● **EXERCISE**: Each line below from the one containing "This screenshot has height=163, width=332." through the one containing "Toggle the computed" is to be given again exactly, and no line outside that span.

•••

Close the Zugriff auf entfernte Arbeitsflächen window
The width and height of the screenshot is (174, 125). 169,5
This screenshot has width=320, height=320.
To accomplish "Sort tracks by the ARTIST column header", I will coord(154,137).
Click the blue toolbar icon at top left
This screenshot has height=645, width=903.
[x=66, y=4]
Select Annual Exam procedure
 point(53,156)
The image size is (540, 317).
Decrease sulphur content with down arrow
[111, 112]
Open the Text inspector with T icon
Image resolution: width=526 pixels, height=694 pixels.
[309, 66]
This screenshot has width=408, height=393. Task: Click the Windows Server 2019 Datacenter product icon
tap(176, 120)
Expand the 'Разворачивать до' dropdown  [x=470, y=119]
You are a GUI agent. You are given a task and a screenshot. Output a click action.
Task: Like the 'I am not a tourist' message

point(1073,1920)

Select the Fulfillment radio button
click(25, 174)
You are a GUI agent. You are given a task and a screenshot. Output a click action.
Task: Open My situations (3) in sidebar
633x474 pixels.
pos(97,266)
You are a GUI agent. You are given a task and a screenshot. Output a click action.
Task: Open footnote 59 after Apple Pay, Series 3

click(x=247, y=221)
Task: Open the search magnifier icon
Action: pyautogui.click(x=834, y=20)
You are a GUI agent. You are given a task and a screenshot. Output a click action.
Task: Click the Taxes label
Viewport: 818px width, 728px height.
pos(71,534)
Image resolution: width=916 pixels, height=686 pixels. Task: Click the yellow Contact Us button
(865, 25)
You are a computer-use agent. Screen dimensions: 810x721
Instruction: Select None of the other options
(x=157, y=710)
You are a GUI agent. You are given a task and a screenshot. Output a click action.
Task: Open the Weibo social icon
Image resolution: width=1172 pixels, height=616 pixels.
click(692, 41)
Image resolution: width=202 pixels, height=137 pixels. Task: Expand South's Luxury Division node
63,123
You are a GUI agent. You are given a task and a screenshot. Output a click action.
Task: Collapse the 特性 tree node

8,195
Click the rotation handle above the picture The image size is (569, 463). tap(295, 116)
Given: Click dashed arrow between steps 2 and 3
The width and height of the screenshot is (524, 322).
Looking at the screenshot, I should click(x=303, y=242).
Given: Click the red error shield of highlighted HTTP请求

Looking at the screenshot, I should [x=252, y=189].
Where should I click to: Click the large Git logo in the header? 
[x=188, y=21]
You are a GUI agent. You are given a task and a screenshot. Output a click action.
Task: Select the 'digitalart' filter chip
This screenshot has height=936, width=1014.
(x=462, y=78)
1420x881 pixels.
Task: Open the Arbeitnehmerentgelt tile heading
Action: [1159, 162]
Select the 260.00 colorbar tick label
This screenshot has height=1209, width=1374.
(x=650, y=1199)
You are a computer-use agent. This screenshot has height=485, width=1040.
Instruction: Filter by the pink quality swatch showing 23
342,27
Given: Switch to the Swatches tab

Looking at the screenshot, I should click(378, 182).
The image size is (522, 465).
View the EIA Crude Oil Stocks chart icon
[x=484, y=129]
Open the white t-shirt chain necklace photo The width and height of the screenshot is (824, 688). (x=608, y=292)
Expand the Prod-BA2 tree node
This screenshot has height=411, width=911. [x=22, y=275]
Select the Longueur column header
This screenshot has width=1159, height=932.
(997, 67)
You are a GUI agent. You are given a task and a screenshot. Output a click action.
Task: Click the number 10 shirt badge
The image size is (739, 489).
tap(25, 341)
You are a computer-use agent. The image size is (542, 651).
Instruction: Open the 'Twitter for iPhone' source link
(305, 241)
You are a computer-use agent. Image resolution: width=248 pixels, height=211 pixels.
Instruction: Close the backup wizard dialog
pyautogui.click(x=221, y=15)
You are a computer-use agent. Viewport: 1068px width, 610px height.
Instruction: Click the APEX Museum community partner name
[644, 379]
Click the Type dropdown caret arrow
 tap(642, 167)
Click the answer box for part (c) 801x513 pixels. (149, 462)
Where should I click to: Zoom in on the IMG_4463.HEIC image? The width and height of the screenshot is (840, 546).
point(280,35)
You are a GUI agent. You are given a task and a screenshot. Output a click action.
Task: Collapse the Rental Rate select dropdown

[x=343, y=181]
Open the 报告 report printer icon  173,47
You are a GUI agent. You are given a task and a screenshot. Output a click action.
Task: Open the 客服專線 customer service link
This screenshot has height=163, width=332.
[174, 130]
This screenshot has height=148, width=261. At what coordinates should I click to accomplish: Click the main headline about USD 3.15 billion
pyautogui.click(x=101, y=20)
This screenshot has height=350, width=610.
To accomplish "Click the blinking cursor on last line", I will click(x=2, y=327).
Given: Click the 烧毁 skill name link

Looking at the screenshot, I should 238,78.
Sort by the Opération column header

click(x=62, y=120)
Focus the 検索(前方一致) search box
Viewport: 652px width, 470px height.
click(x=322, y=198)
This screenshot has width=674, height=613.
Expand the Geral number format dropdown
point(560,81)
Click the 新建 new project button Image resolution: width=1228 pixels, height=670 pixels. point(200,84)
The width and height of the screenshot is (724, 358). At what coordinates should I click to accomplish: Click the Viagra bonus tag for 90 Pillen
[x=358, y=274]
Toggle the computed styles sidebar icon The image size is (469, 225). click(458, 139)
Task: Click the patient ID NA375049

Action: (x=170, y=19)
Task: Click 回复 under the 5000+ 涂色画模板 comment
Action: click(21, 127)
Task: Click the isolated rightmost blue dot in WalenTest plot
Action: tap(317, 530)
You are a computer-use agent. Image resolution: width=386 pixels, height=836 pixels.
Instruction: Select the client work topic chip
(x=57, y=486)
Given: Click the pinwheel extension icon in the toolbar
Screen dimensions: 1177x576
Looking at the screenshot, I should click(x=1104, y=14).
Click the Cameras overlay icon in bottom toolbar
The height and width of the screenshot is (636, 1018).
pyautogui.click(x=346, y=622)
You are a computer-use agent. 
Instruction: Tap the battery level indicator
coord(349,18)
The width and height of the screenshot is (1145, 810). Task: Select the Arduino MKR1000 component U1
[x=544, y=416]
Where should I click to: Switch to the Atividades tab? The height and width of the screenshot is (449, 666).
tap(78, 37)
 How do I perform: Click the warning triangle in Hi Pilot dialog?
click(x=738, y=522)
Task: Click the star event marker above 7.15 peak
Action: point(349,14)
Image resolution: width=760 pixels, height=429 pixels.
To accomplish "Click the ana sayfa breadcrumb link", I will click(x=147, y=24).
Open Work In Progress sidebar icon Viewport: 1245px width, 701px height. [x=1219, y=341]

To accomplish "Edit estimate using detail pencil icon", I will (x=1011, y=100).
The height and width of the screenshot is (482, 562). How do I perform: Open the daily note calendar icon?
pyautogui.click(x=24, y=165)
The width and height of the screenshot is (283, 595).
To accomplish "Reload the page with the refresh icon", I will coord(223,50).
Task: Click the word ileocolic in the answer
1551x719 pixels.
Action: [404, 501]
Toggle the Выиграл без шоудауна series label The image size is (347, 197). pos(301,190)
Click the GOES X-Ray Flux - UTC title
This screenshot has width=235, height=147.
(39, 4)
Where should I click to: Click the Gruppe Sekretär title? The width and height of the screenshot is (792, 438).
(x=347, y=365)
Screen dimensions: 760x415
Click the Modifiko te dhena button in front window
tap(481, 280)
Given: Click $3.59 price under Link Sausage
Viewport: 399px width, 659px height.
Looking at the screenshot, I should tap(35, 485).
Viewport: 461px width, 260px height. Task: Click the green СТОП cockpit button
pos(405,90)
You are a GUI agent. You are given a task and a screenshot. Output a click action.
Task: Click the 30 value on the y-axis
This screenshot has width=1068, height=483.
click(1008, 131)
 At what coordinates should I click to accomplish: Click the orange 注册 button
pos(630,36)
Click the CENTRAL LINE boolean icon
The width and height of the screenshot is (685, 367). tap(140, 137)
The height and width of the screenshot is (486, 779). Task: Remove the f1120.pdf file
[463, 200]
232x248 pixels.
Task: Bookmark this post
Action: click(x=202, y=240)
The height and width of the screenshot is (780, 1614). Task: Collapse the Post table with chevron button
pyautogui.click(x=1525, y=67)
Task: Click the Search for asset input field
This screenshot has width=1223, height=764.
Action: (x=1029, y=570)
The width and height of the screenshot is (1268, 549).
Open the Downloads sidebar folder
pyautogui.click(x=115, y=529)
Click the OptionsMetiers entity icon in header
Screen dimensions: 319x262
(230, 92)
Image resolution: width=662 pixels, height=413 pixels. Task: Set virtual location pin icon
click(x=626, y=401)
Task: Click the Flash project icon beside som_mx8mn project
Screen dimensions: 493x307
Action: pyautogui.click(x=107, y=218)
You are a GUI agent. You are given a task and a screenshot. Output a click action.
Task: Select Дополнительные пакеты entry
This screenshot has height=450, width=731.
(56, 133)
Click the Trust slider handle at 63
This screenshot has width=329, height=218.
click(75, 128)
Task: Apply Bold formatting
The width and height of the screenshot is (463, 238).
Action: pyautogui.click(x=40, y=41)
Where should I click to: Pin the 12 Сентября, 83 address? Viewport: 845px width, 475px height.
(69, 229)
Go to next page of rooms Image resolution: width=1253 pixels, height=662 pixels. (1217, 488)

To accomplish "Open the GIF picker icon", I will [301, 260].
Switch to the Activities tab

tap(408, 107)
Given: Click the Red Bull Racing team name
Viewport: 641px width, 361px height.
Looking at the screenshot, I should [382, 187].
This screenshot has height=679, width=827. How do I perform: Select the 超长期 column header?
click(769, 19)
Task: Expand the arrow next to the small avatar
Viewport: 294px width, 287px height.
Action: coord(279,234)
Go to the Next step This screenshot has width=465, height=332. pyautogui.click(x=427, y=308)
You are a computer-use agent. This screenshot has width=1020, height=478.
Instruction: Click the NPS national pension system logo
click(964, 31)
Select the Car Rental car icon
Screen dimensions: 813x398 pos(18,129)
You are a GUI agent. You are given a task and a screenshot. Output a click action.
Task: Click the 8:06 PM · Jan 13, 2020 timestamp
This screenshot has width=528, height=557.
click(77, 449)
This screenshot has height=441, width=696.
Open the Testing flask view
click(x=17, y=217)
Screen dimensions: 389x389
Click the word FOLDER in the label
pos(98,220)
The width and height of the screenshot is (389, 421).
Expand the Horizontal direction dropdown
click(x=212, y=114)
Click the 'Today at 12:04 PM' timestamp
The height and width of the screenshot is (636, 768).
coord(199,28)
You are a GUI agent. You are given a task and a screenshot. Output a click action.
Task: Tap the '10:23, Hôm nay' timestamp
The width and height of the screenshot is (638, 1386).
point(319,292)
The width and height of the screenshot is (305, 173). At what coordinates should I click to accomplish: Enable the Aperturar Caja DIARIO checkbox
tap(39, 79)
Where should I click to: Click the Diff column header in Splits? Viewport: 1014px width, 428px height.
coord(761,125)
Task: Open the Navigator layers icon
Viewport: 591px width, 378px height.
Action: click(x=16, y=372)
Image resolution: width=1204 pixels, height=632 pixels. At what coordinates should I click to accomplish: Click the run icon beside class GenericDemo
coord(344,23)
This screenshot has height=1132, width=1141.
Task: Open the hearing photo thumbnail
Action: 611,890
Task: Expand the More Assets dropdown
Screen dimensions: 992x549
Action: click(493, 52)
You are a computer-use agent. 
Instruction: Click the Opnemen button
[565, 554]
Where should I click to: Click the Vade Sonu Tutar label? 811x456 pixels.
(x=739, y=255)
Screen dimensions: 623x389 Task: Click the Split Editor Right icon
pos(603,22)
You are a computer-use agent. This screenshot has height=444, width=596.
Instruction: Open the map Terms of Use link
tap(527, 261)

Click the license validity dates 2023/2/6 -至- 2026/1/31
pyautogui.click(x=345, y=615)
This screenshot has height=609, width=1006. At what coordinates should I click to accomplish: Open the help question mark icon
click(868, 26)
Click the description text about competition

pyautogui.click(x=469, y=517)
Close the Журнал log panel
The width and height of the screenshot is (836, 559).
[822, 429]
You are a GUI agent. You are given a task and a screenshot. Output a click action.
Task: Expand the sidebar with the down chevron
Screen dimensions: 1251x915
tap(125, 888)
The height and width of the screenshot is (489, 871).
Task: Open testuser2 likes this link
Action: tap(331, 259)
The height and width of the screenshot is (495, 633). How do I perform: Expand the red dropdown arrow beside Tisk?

•••

● **YOUR RESPONSE**:
This screenshot has height=163, width=332.
[174, 130]
This screenshot has height=148, width=261. At what coordinates should I click to accomplish: Click the main headline about USD 3.15 billion
pyautogui.click(x=101, y=20)
This screenshot has height=350, width=610.
To accomplish "Click the blinking cursor on last line", I will click(x=2, y=327).
Given: Click the 烧毁 skill name link

Looking at the screenshot, I should 238,78.
Sort by the Opération column header

click(x=62, y=120)
Focus the 検索(前方一致) search box
Viewport: 652px width, 470px height.
click(x=322, y=198)
This screenshot has width=674, height=613.
Expand the Geral number format dropdown
point(560,81)
Click the 新建 new project button Image resolution: width=1228 pixels, height=670 pixels. point(200,84)
The width and height of the screenshot is (724, 358). At what coordinates should I click to accomplish: Click the Viagra bonus tag for 90 Pillen
[x=358, y=274]
Toggle the computed styles sidebar icon The image size is (469, 225). click(458, 139)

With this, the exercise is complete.